* **Information given**
★ ★ ★ ★

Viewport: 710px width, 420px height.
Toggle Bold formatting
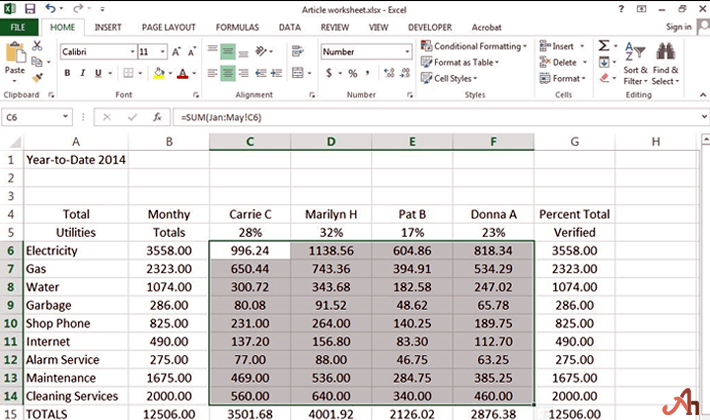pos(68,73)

★ ★ ★ ★

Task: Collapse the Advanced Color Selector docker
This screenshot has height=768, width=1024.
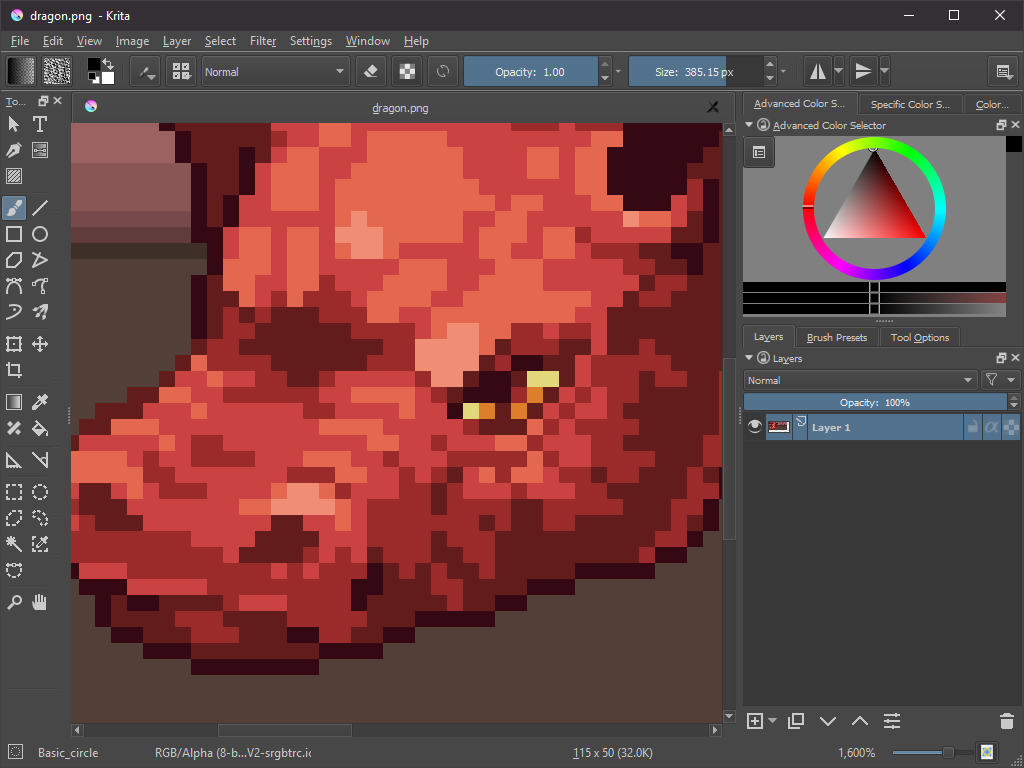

★ ★ ★ ★

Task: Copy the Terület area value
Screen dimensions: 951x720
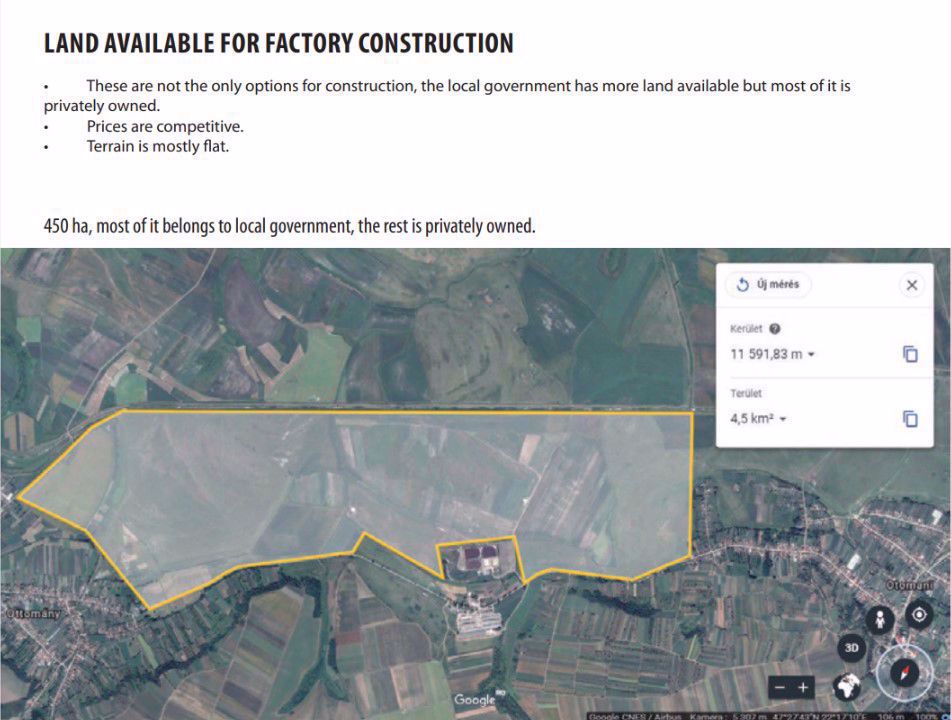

★ ★ ★ ★

* **About this task**
Nothing should appear in the answer except the lines above from the line with "Task: Collapse the" through the line with "This screenshot has height=768, width=1024.", both included, written out exactly.

* **Exercise result**
Task: Collapse the Advanced Color Selector docker
This screenshot has height=768, width=1024.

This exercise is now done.